We’d like to migrate our news over to ghost and our forums over to Discourse. Our current news commenting system hooks into our forum, so I first of all had a quick question regarding that.

  • If I migrate our existing forums over to Discourse (including the ‘News’ forum) and set up an RSS feed of new blog entries from Ghost (which will contain our migrated news), how can I ensure we don’t get any duplicates? Does discourse have any clever algorithm to detect/prevent duplicated entries being created?

My second question revolves around how users are handled. Our existing site has close to 200,000 of them – not all of whom are active (in fact, only a small minority are). Not all of them have posted in our forums and some of them are banned.

  • What actually happens when I import users (e.g. using a modified version of the phpBB3 script)? How are they notified that they have new accounts – and can these notifications be delayed/disabled whilst I’m still testing (I don’t want to spam them all!)? Could I maybe invite them in batches?
  • Does Discourse support/handle (or have plans to) bounce notifications from 3rd party e-mail solutions (e.g. Mandirll has a bounce hook)?
  • Levels/badges etc - If I import a user who has, say, 500 posts to their name, are badges/trust levels automagically applied, or are these only calculated after everything has been imported?

And finally, performance. The current forum has very low activity at the moment, for a variety of reasons (next to no notifications, twitter/facebook emigration etc.). We currently get around 50 new posts a day (it used to be +1000). There are ~2.4m posts and ~50k topics.

  • Will the shear size of the database, regardless of # queries, cause performance issues?
  • I’m expecting activity to increase once we go live (because Discourse is freakin’ awesome). I’m testing using a 1GB digitalocean droplet which I can scale up/down accordingly, but is there anything else I should be aware of before opening the floodgates?

Thank you all in advance for any tips/suggestions you might have.


(Jens Maier) #2

The import script will typically create a user account in Discourse that as closely as possible resembles the account on your old forum. How this works depends on the script. Because passwords are almost always stored as hashes, these can not be converted. The converted accounts will have an undefined password and your users will not be able to login until they reset their passwords via Discourse’s password recovery function. This means that all users need to have a valid email address set before the conversion, or they will lose their accounts.

Trust levels are updated by a background job once you start Discourse after importing the old forum. It may take up to a day until the job is started, but you can manually trigger these jobs via the /sidekiq dashboard.
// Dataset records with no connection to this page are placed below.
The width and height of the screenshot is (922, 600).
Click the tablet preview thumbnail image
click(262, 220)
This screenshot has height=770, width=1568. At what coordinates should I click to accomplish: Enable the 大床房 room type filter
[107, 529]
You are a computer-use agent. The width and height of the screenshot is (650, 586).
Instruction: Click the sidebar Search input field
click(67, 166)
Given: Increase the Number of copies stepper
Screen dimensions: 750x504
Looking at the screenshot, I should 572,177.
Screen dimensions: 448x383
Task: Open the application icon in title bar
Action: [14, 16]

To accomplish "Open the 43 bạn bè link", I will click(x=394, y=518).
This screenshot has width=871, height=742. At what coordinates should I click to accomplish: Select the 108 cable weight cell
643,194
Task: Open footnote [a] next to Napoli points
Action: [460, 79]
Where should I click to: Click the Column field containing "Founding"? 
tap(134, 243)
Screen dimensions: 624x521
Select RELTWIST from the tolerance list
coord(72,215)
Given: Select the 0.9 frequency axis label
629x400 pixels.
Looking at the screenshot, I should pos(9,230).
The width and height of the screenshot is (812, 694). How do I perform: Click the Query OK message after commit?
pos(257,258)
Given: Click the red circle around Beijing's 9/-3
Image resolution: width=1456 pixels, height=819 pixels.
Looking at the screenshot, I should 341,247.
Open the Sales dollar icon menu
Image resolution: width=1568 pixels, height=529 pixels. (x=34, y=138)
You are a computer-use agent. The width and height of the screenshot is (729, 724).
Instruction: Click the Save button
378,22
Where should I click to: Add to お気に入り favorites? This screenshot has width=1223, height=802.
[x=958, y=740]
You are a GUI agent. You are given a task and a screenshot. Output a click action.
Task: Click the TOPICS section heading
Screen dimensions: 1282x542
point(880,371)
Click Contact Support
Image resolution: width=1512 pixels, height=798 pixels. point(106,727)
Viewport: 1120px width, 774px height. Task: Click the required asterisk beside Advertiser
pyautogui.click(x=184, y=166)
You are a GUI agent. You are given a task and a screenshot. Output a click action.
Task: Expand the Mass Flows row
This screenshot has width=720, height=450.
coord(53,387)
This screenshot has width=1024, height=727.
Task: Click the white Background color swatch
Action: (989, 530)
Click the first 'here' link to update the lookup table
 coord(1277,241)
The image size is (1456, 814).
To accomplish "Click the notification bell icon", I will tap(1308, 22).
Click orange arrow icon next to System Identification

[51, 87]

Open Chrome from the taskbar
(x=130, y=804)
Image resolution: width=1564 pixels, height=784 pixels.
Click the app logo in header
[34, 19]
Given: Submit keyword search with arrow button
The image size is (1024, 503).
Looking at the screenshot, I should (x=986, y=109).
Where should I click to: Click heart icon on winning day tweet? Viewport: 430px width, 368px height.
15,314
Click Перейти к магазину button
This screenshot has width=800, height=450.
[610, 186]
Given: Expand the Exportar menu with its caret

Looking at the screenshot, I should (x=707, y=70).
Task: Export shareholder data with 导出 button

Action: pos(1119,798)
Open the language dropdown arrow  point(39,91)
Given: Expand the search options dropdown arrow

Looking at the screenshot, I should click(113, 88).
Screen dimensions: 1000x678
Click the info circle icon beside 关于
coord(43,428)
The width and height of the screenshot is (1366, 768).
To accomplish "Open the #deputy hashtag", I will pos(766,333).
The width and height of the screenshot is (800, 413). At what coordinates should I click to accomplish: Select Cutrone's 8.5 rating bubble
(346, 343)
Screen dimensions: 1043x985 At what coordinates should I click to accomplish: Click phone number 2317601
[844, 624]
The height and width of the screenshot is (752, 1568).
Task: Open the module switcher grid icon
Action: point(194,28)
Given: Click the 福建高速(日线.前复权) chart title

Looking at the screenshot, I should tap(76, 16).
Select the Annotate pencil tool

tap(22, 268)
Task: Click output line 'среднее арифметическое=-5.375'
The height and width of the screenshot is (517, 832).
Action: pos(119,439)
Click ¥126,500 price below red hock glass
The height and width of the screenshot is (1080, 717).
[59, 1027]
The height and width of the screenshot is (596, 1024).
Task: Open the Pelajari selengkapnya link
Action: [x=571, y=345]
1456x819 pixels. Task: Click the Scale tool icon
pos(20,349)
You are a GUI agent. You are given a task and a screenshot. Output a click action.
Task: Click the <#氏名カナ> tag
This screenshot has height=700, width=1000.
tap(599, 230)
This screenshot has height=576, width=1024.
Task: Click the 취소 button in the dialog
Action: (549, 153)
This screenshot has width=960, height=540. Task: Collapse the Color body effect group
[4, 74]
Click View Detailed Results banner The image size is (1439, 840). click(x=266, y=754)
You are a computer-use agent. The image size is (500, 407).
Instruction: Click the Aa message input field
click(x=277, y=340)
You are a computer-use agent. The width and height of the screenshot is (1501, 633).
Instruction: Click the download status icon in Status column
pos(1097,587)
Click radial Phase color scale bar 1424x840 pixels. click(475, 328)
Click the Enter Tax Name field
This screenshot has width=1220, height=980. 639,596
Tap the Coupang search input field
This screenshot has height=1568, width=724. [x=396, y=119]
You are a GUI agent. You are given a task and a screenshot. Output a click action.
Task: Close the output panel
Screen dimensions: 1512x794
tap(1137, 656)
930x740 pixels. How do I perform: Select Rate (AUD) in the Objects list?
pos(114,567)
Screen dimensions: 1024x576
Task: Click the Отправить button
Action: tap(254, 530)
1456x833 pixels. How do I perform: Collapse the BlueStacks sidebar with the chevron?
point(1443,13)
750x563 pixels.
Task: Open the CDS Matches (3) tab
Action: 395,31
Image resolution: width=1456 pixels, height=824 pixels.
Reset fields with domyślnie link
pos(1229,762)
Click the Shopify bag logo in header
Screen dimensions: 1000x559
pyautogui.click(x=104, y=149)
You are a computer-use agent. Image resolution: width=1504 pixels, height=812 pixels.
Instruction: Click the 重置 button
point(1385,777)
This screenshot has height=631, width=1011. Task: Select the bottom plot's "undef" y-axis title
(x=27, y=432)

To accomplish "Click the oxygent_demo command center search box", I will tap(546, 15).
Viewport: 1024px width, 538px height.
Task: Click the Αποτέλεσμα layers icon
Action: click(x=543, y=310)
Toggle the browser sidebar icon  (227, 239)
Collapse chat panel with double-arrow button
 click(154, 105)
PostgreSQL can handle a lot of abuse if you give it enough hardware resources. However, since a huge database means huge indices (which usually means that the database consumes more RAM while idle), I would start out with at least the 2GB DO droplet.


(Thomas Wilson) #3

This is great - thank you.

Just to clarify, the simple act of importing users won’t schedule emails to be sent to them then (e.g. “Welcome to…”)? I’d like to handle Welcome e-mails manually if possible. If someone were to reply to a thread, would (unverified / unconfirmed) users still receive notifications? A user-level ‘disable notifications’ flag, or similar, would be great.

I’ll look at upgrading the droplet to 2GB - for the timebeing though, 1GB is fine for my testing.

Didn’t know about the sidekiq panel – something else to play with!

Thanks again


(Jens Maier) #4

I’m not certain. I’ve done a lot of testing with import scripts, but haven’t gotten around yet to do it on a production environment. The mailcatcher for development mode remained empty, however.


(Kane York) #5

Note that disk space may also be a concern - so you may as well just create a new 2GB for the extra disk space (resizing does not upgrade the disk).